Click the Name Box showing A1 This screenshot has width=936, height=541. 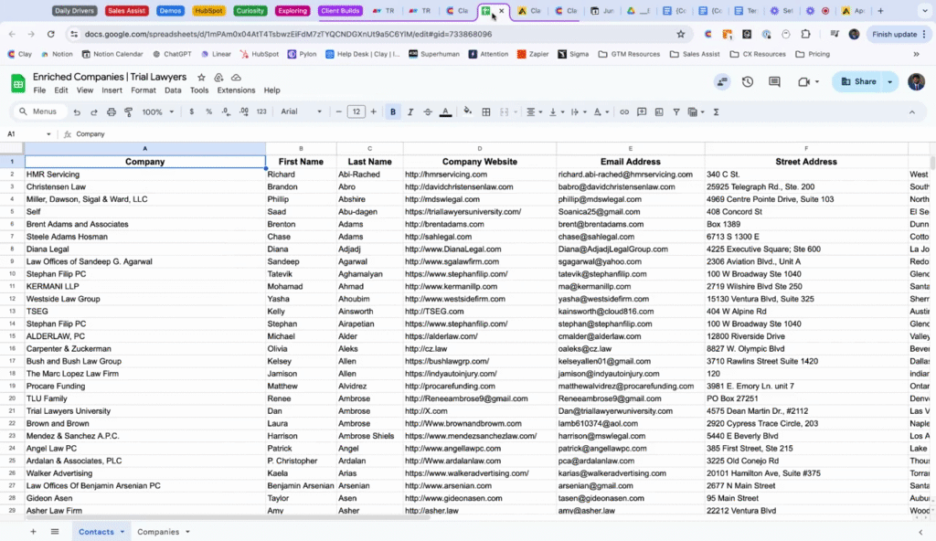pyautogui.click(x=23, y=133)
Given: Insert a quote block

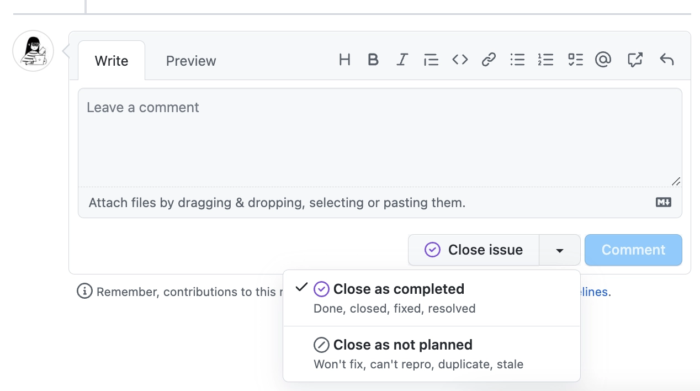Looking at the screenshot, I should tap(431, 60).
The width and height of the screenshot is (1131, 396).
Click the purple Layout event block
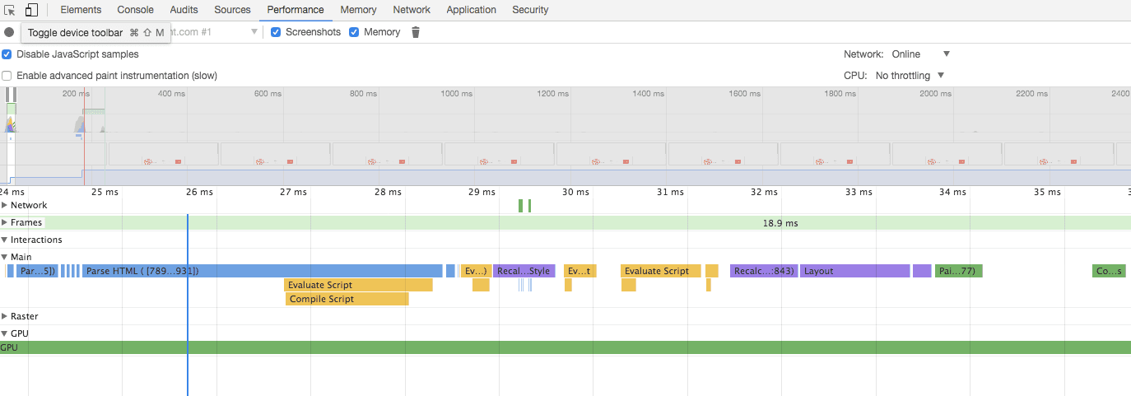(x=854, y=271)
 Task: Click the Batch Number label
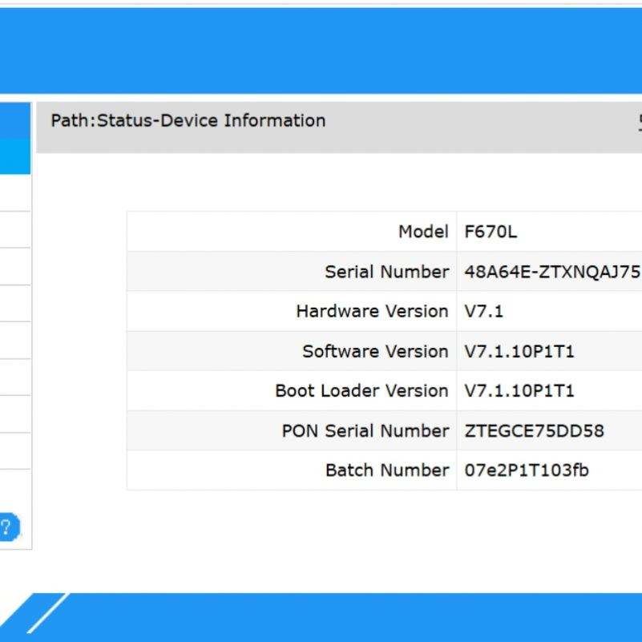point(386,470)
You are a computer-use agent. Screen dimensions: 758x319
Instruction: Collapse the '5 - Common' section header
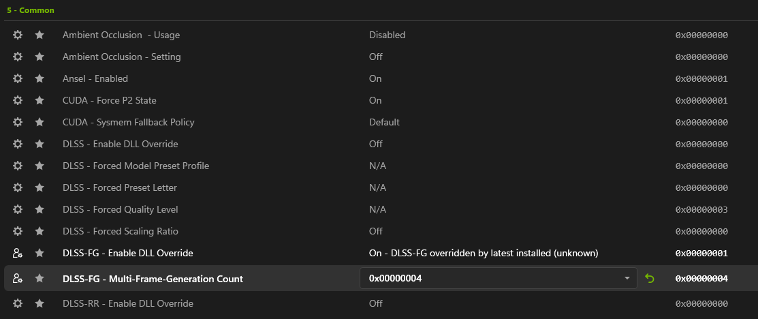[31, 10]
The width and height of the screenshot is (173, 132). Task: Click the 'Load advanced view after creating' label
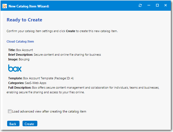(x=49, y=111)
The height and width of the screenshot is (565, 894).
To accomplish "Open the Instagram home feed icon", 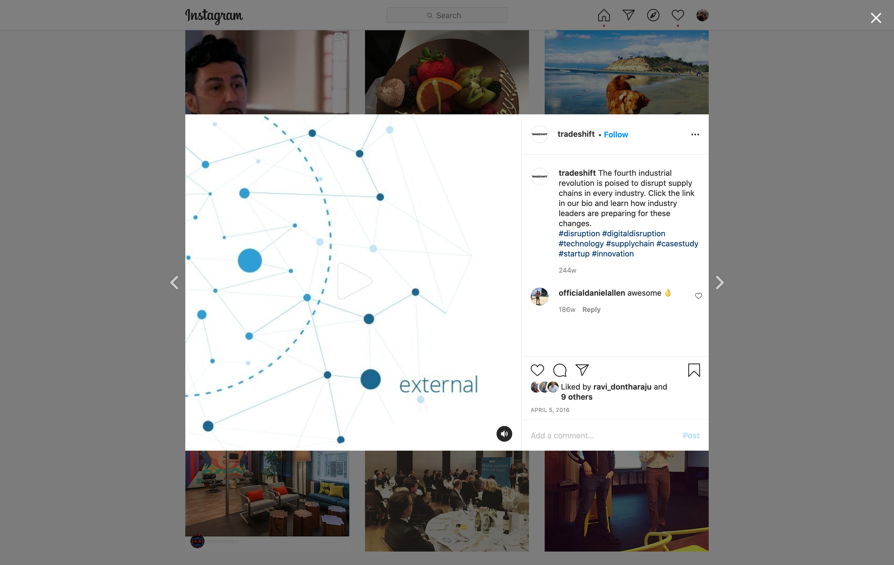I will click(604, 15).
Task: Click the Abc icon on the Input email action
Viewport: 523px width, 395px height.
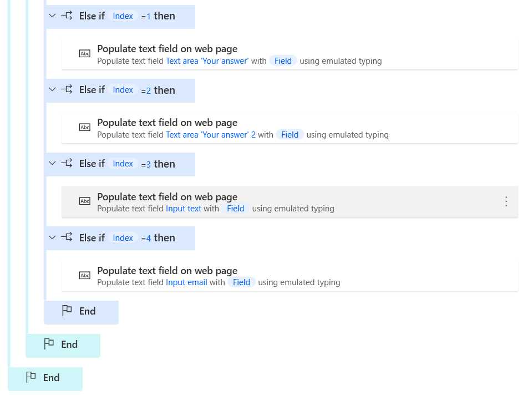Action: click(84, 275)
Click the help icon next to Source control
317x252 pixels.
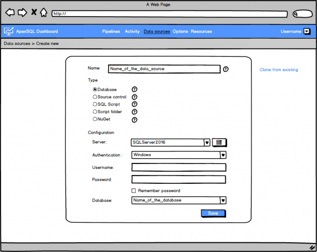pyautogui.click(x=134, y=97)
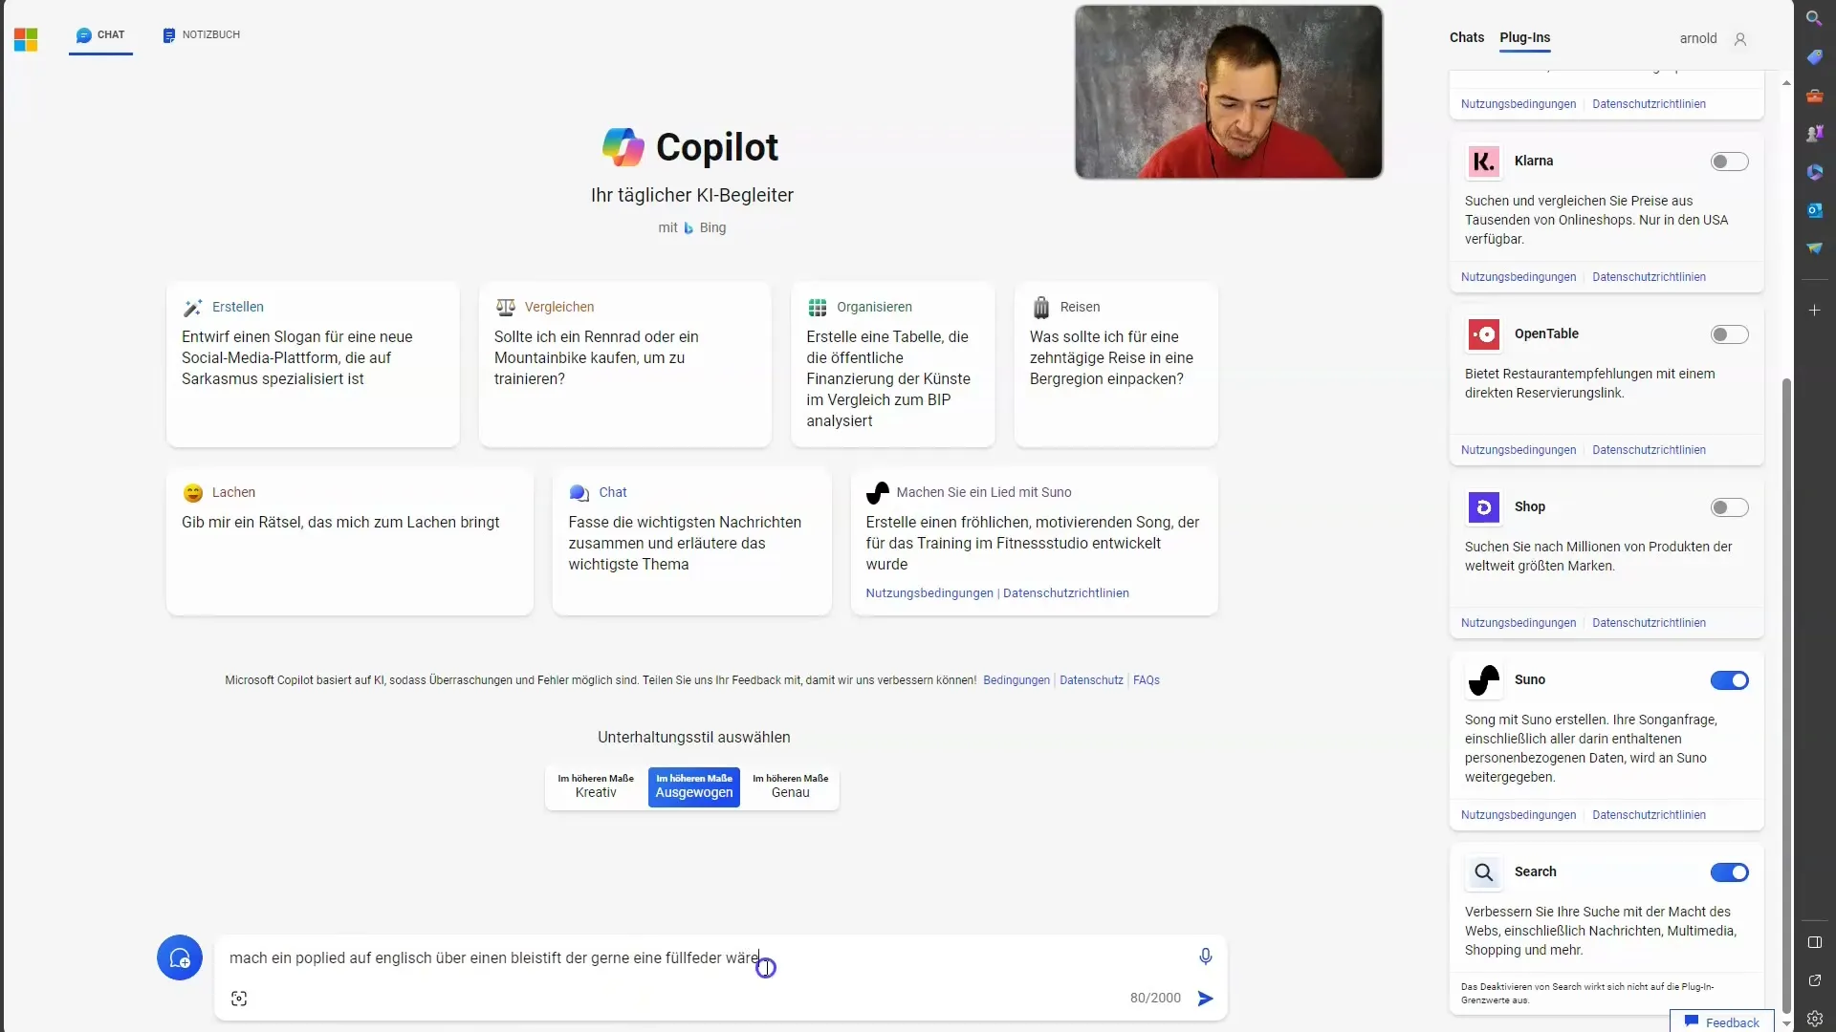Click the OpenTable plugin logo icon
1836x1032 pixels.
pyautogui.click(x=1484, y=333)
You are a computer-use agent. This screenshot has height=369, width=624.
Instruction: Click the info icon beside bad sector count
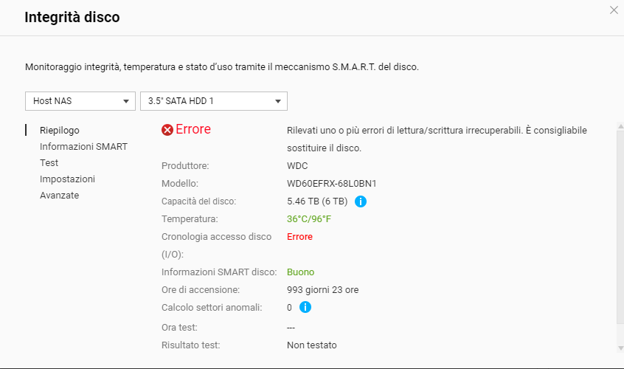coord(305,307)
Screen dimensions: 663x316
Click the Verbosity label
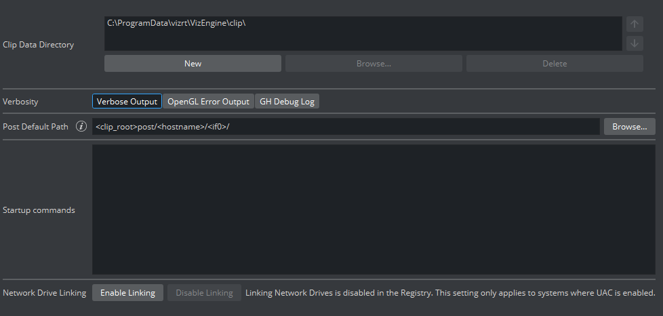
......
--- Requirement ---
Using the data above, output the line that has "Task: Click the Abc", the line that has "You are a computer-use agent. This", and whatever lines fall between, each exactly as it stands and without pictures.

--- Response area ---
Task: Click the Abc icon on the Input email action
Viewport: 523px width, 395px height.
Action: click(84, 275)
Click the help icon next to Source control
317x252 pixels.
pyautogui.click(x=134, y=97)
Click the OpenTable plugin logo icon
1836x1032 pixels.
pyautogui.click(x=1484, y=333)
You are a computer-use agent. This screenshot has height=369, width=624.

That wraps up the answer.